Cadherin 11在骨关节炎滑膜炎及关节软骨破坏中的作用机制

Primary osteoarthritis (OA) was a complex, multifactorial inflammatory disease of the whole joint. The synovium, bone and cartilage were each involved in pathological processes that lead to progressive joint degeneration. The presence of synovitis was associated with more severe pain, joint dysfunction and increased risk of radiographic evidence of disease progression. Cadherin-11, a newly specific marker expressed on fibroblast-like synoviocytes(FLS), was not only indispensable for the development of the normal synovium lining layer, but also was the crucial molecule in driving synovial inflammation and cartilage erosions in rheumatoid arthritis. Cadherin-11 deficient mice showed resistant to inflammatory arthritis and strongly protected against cartilage destruction. However, few studies about the correlation between OA synovitis and cadherin-11 expression have been published. Our prior studies showed that expression of cadherin-11 increased with the synovitis severity in osteoarthritis. In this study, we will investigate the molecular mechanism of cadherin-11 over expression in osteoarthritis; also with lentivirus transfection containing cadherin 11 shRNA, explore the role of cadherin 11 in migration or invasion capacity, production of MMPs and inflammatory mediators in OA FLS, and observe the effect of anti-cadherin 11 in collagenase induced osteoarthritis in C57 BL/6 mice,which might provide a potent candidate molecule for therapeutic target of OA.

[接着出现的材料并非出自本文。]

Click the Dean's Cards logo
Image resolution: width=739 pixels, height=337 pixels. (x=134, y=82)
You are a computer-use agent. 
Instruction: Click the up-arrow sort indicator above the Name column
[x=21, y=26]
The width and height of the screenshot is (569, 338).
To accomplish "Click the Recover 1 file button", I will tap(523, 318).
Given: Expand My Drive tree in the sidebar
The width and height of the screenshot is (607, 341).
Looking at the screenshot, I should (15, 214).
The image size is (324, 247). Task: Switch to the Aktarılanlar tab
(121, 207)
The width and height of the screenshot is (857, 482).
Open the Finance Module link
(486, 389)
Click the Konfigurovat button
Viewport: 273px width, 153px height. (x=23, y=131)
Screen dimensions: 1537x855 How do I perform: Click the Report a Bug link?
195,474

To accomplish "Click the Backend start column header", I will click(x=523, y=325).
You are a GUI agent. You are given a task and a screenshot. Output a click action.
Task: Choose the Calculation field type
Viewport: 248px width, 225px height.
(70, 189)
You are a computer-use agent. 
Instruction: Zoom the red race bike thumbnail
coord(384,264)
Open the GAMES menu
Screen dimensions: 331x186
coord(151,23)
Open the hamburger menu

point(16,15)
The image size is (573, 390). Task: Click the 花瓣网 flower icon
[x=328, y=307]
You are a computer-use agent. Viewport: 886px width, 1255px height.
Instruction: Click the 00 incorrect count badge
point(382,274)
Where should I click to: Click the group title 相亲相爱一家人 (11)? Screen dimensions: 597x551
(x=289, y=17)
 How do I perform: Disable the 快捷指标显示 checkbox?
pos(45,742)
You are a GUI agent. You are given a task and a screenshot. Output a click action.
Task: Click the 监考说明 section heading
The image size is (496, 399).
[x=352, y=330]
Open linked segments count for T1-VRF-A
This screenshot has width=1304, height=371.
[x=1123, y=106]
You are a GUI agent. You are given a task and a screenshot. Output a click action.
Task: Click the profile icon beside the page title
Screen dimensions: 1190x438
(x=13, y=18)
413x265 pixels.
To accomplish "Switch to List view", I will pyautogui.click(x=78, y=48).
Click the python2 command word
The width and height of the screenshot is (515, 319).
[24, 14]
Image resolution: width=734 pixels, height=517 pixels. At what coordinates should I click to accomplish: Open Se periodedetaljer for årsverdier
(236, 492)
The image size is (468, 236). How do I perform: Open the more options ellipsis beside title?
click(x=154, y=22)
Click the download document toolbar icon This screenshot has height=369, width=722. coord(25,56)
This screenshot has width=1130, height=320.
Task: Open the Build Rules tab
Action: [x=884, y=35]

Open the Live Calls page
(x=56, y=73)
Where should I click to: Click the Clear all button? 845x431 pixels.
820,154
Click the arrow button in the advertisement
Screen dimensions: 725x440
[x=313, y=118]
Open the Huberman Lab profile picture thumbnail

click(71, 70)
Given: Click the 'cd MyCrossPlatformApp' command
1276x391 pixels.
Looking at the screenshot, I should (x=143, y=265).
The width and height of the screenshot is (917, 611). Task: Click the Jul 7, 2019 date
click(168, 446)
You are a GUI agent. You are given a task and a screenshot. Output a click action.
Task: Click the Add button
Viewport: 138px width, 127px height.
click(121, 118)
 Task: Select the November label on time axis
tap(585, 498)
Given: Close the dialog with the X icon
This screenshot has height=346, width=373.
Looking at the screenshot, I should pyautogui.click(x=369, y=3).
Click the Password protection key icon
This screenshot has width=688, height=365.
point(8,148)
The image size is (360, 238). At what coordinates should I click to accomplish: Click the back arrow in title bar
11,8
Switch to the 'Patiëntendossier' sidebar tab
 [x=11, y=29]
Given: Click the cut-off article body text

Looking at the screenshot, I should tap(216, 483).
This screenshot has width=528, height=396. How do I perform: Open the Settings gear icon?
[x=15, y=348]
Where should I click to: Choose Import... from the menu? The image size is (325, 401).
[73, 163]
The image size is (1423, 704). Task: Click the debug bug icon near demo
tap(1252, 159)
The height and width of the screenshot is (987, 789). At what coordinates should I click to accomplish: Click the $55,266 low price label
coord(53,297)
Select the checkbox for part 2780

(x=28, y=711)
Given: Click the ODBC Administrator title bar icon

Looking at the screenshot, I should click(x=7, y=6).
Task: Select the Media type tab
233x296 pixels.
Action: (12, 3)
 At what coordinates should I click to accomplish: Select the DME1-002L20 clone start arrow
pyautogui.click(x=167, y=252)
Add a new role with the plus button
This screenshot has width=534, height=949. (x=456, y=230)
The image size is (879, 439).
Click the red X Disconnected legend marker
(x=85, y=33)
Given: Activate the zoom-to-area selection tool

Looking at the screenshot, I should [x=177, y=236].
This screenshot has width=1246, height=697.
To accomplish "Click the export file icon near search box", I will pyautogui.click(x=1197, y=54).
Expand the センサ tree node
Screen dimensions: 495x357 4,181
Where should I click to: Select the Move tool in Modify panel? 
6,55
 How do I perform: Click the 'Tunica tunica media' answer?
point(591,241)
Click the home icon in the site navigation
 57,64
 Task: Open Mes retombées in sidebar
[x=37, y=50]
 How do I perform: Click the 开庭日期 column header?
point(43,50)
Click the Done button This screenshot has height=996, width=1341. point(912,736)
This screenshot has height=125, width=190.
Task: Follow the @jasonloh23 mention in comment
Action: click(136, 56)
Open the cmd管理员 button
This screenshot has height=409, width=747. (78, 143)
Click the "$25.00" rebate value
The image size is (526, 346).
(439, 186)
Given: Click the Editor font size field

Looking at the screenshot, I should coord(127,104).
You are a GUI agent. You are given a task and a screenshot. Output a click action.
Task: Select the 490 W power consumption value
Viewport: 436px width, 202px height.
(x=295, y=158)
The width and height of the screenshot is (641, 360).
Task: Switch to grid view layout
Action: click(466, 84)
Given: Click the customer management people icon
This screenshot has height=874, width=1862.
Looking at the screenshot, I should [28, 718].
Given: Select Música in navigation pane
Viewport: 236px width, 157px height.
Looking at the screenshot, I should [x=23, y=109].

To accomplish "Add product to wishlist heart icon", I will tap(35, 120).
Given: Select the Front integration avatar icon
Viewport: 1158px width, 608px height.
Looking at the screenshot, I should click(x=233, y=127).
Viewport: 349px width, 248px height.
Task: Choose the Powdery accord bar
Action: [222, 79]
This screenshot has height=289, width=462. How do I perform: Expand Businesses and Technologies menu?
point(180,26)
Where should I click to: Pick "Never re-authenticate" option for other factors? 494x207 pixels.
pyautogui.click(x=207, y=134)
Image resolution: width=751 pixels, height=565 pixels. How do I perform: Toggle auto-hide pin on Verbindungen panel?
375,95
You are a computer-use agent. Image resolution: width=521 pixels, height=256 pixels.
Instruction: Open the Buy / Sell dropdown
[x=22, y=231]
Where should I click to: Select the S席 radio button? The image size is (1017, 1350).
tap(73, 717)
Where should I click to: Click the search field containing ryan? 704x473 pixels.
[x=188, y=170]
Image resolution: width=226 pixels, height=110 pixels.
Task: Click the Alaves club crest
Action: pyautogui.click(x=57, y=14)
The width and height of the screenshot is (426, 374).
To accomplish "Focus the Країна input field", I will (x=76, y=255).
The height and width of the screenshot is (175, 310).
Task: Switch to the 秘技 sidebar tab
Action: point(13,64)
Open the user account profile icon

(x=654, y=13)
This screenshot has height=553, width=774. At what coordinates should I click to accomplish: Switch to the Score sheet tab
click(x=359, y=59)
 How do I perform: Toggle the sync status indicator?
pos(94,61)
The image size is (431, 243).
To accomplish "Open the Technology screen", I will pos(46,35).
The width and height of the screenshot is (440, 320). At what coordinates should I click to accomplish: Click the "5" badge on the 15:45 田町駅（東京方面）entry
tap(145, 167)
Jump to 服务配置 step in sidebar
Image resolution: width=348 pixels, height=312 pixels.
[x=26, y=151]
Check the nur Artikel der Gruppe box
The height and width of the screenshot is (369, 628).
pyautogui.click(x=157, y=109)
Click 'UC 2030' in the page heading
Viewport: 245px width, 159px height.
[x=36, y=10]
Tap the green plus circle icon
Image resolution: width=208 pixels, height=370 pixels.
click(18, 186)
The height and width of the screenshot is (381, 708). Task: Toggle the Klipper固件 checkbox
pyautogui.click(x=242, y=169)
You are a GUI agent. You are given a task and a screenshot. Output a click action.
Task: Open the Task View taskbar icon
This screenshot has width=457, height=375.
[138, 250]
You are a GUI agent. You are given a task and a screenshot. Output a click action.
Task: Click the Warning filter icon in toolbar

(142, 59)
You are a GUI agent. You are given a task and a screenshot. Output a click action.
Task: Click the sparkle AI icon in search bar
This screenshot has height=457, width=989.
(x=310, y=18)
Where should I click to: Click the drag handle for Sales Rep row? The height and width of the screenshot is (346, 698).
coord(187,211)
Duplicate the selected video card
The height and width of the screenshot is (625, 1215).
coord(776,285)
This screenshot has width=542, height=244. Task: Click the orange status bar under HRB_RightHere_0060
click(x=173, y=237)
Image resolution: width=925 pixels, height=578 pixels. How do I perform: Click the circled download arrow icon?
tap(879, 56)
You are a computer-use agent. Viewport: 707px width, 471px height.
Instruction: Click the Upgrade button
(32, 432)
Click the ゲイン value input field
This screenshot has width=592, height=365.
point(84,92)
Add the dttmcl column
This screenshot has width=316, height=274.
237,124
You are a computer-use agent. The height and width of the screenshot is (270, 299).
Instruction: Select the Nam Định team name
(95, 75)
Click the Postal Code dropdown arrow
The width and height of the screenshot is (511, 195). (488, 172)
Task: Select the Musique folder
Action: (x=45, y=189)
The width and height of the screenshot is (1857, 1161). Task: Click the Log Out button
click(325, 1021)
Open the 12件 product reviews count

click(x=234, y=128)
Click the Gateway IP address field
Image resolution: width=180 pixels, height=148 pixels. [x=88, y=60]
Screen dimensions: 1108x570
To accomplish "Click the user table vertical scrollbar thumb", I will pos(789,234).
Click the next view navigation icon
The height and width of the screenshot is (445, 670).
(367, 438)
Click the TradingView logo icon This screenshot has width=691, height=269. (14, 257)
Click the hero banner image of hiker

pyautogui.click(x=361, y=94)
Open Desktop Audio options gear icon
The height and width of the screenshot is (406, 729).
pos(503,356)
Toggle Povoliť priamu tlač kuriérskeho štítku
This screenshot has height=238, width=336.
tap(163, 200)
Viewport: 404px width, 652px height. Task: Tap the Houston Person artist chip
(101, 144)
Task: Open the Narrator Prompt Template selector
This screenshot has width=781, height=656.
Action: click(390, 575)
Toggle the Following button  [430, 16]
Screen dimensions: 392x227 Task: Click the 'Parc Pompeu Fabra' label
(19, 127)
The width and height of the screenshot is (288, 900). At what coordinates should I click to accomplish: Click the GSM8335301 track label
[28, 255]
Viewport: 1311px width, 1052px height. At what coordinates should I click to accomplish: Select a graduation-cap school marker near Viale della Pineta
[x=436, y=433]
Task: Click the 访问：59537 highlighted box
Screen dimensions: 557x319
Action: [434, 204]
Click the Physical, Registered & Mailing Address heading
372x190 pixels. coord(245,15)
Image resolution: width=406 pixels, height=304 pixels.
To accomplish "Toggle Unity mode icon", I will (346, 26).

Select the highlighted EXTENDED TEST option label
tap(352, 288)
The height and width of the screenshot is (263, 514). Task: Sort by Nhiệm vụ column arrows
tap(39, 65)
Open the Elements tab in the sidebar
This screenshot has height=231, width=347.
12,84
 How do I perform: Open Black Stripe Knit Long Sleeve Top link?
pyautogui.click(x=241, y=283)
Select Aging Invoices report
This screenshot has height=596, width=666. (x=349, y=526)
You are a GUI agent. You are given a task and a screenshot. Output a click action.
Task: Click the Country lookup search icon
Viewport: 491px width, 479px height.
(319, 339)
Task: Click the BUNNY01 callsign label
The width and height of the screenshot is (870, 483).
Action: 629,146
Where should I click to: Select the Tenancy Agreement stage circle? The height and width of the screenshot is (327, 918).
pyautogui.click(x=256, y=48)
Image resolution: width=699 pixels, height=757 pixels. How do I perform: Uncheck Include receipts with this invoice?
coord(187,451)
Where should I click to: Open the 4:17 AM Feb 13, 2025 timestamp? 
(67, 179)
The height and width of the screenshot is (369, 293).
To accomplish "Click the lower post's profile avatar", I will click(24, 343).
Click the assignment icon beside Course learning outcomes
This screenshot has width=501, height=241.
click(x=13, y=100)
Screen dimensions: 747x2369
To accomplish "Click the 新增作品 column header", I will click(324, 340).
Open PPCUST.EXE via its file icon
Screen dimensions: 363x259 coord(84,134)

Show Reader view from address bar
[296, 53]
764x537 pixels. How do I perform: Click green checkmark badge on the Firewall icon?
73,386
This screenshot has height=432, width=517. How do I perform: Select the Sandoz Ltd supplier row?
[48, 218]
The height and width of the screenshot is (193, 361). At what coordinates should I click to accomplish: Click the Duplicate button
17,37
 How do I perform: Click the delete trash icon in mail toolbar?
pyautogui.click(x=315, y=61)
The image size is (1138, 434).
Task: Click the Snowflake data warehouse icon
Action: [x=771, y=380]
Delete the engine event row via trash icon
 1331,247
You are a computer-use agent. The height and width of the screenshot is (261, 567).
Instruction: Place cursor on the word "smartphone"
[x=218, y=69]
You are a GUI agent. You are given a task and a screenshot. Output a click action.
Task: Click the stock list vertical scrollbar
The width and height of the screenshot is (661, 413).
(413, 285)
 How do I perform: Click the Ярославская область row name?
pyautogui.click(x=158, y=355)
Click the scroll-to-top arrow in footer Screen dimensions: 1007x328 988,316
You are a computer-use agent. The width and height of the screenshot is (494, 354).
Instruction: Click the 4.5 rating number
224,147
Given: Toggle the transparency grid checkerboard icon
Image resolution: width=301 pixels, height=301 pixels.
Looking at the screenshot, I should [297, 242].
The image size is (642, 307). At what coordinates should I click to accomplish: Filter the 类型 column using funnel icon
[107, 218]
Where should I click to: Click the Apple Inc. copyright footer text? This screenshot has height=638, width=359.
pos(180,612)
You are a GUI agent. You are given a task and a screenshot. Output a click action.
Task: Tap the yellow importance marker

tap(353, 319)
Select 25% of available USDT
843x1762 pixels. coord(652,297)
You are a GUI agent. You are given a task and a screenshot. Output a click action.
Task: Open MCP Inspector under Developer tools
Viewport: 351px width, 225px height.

骨关节炎（osteoarthritis, OA）是累及整个关节器官包括软骨、滑膜、软骨下骨等各种组织的病变；滑膜炎是造成OA疼痛、炎症和软骨破坏的主要原因，与OA病情进展密切相关。炎症可能成为OA病情控制新的靶点及病情评估的有效标志。Cadherin 11是滑膜衬里层形成的关键粘附分子，在类风湿滑膜炎中表达增多并参与软骨侵蚀进程，Cadherin 11敲除小鼠关节软骨破坏受到明显抑制。我们前期研究发现，OA滑膜组织中Cadherin 11增高，并与滑膜炎性程度密切相关。本课题拟分析OA滑膜组织Cadherin 11表达上调的分子机制，采用shRNA慢病毒转染技术，观察Cadherin 11在OA滑膜细胞侵袭和迁移，促进炎性因子的分泌和软骨破坏中的作用，在OA小鼠模型中验证抗Cadherin 11治疗对滑膜炎和软骨破坏的影响，为Cadherin 11作为骨关节炎新的分子治疗靶点提供实验证据。

本项课题研究探讨骨关节炎滑膜Cadherin-11表达与滑膜炎症及炎性细胞因子的相关性，对PI3K信号传导通路在骨关节炎滑膜组织中Cadherin 11表达增高的作用机制进行了分析；通过慢病毒转染分别过度或抑制Cadherin 11表达，观察OA FLS细胞迁移、侵袭等细胞行为改变和 MMPs分泌及体外组织形成中的作用；构建胶原酶诱导骨关节炎小鼠模型，观察了Cadherin 11抗体和PI3K抑制剂对胶原酶诱导小鼠骨关节炎(CIOA)模型软骨破坏的抑制作用；建立SCID小鼠RA FLS/关节软骨共移植模型，分析敲低Cadherin-11表达对RA FLS侵蚀软骨的影响。研究结果证实，骨关节炎滑膜组织中Cadherin-11的表达与滑膜炎症呈正相关，并且与炎性细胞因子刺激有关；PI3K/AKT抑制剂在TNF-A刺激骨关节炎滑膜组织的Cadherin 11表达中发挥重要作用；敲低Cadherin-11的表达后，OA FLS细胞迁移、侵袭能力降低，MMP-2和MMP-9分泌减少；在CIOA模型中Cadherin 11抗体和PI3K抑制剂对胶原酶诱导小鼠骨关节炎模型软骨破坏程度具有明显抑制作用；敲低Cadherin 11的表达抑制RA FLS的组织形成，在SCID小鼠模型中降低软骨侵蚀程度。